Por: Aneudis José
Conducir un automóvil con transmisión manual se ha convertido, poco a poco, en una habilidad en desuso. Cada vez más marcas optan por eliminar esta alternativa, favoreciendo las cajas automáticas, que resultan más cómodas y acordes con los sistemas de asistencia al conductor, además, ofrecer ambas versiones representa un mayor costo de producción.
También influyen las normativas ambientales: las transmisiones automáticas modernas tienden a ser más eficientes en consumo y emisiones que las manuales. En resumen, todo juega en contra de la supervivencia del cambio manual.
Un declive inevitable
Más allá de los factores técnicos, el principal motivo del retroceso de la caja manual es la baja demanda. Las marcas podrían superar los obstáculos anteriores si existiera interés del público, pero no es así, y la tendencia no parece cambiar, especialmente con la desaparición de muchos autos deportivos compactos y el crecimiento aunque inestable de los vehículos eléctricos.

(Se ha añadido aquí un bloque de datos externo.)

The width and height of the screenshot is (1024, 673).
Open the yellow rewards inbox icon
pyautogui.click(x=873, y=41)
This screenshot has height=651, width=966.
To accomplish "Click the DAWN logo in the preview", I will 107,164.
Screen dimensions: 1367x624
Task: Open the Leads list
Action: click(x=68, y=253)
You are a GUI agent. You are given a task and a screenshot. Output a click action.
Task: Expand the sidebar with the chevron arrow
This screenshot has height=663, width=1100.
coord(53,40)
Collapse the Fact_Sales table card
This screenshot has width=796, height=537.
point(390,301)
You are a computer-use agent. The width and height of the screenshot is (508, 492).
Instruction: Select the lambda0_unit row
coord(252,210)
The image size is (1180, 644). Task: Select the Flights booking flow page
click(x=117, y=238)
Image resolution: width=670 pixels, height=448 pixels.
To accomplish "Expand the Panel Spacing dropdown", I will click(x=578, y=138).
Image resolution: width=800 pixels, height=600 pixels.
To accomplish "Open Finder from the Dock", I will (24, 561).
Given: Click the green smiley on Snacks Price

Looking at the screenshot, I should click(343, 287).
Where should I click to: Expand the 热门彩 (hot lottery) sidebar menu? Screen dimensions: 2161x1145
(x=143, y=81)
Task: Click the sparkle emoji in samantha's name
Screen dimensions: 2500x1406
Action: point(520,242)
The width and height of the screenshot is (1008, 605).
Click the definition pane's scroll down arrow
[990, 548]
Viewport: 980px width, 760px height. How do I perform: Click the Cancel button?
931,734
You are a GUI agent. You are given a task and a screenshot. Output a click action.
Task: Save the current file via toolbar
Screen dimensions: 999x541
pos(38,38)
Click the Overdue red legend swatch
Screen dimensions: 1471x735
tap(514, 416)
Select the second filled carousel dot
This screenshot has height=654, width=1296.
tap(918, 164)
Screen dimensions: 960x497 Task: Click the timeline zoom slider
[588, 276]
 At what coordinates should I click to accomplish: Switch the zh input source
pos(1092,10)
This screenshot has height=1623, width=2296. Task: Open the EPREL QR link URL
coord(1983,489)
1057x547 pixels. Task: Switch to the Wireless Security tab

En una entrevista con Car Magazine, Tyrone Johnson, director del Centro Técnico Europeo de Hyundai, fue contundente: “Ya nadie quiere cajas de cambio manuales”. Aunque pueda parecer una exageración, los datos respaldan esa percepción: modelos icónicos como el Porsche 911 sólo ofrecen transmisión manual en versiones limitadas como el Carrera T o el GT3, y apenas el 10% de los clientes optan por ella.
Según Johnson, el desinterés también afecta a los frenos de mano tradicionales y a la instrumentación analógica. La mayoría de compradores menores de 40 años prefiere tecnologías digitales y soluciones automáticas, mientras que solo los conductores veteranos valoran los mecanismos clásicos.
En la mayoría de vehículos nuevos, incluso las versiones básicas ya incluyen freno eléctrico, paneles digitales y transmisión automática como estándar, con pocas opciones distintas.
La realidad del mercado dicta que los fabricantes ya no apuestan por características costosas que interesan a una minoría. La caja de cambios manual, junto con otras piezas del pasado, está quedando como un símbolo de otra era.